The company, CRRC, quickly backtracked after employees complained. The clause could have affected about 150 employees.
But the effort still raised concerns among three state legislators who were instrumental in passing the state’s new noncompete law earlier this summer.
Senators Eric Lesser of Longmeadow, Will Brownsberger of Belmont, and Jason Lewis of Winchester, all Democrats, wrote in an Aug. 30 letter to state transportation Secretary Stephanie Pollack that CRRC appeared to be rushing to put these agreements into place before more stringent limits take effect on Oct. 1.
Earlier in August, CRRC sent a memo telling nonunion employees in Massachusetts that they must sign a contract by Sept. 3 that included an agreement that they would not work for a competing company for 18 months after they leave.
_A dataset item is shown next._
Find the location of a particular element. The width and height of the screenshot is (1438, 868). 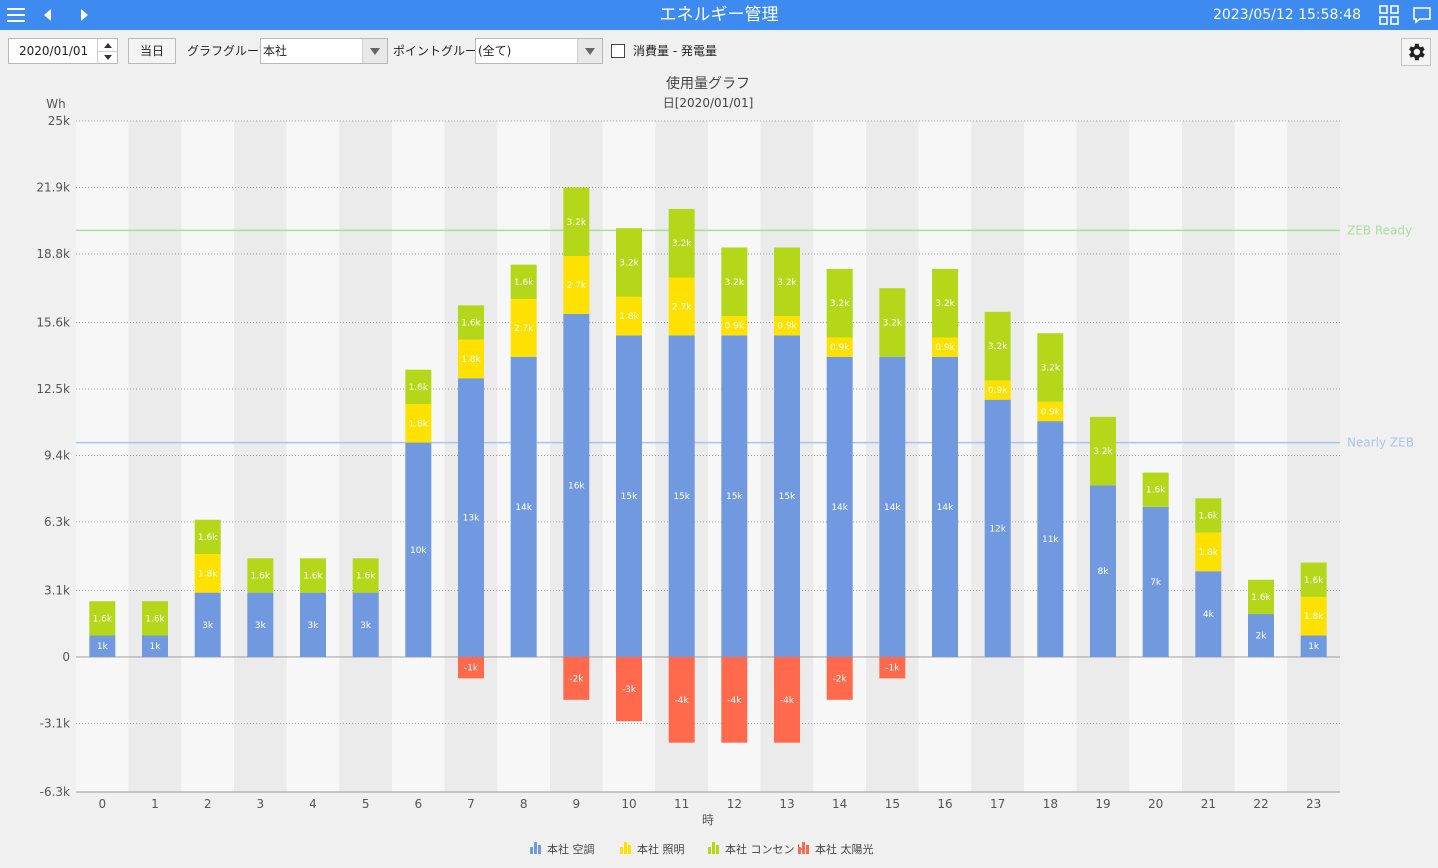

x-tick-label: 22 is located at coordinates (1260, 804).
The new law will limit such noncompete terms to one year.
But on Aug. 30 — the same day as the senators’ complaint — CRRC told the employees the noncompete provision had been removed from the employment contract.
Even though CRRC dropped it, Lesser said he still has concerns
“The immediate question it raises in my mind is how many other companies are doing this as we approach the Oct. 1 deadline,” Lesser said. “We need to make sure in this window here, in between the ink drying on the statute and it taking effect, that workers are protected.”
CRRC vice president Jia Bo told Pollack in a letter last week that the noncompete clause was not related to the new law. Rather, he wrote, it was the culmination of six months of work to “ensure the company’s confidential and proprietary information is adequately protected.”
After dropping the noncompete provision, CRRC circulated a modified version of the proposed contract with nonunion employees that still included nondisclosure and no-solicitation measures.
A spokeswoman said no deadline has been set for signing this new contract, and the company is still accepting feedback from employees. She reiterated that CRRC wasn’t trying to rush a contract through before the change in state law took effect.
“We listened and we acted,” CRRC spokeswoman Lydia Rivera said. “We didn’t realize there would be concern. [But] people brought concerns to the attention of HR, and they changed the agreement.”
Rivera said CRRC employs 208 people in the state today, including about 150 who are not represented by a union.
Several Boston lawyers said they are advising clients to adhere to the terms of the new law when drafting noncompete agreements before Oct. 1. Even before this law passed, companies, if challenged in court, would need to prove noncompete terms were reasonable and necessary to protect legitimate business interests, and not just to prevent workers from joining a rival.
“A court might rule that the 18-month agreement is not reasonably limited in time and revise it back to a 12-month noncompete,” said Gregory Bombard, a lawyer with Duane Morris in Boston.
The new restrictions also prevent noncompetes from being imposed on lower-paid, hourly workers. And they require employers to pay departed workers half of their salary, or some other “mutually agreed upon consideration,” during the noncompete period.
Christopher Geehern, an executive vice president at Associated Industries of Massachusetts, said he has not heard of any companies adopting noncompetes for the first time before the Oct. 1 deadline. Instead, many of AIM’s members are revising existing noncompetes to line up with the new law, just to be on the safe side.
“Instead of the mentality of trying to beat the deadline, everybody understands what the new law says and wants to become compliant,” Geehern said.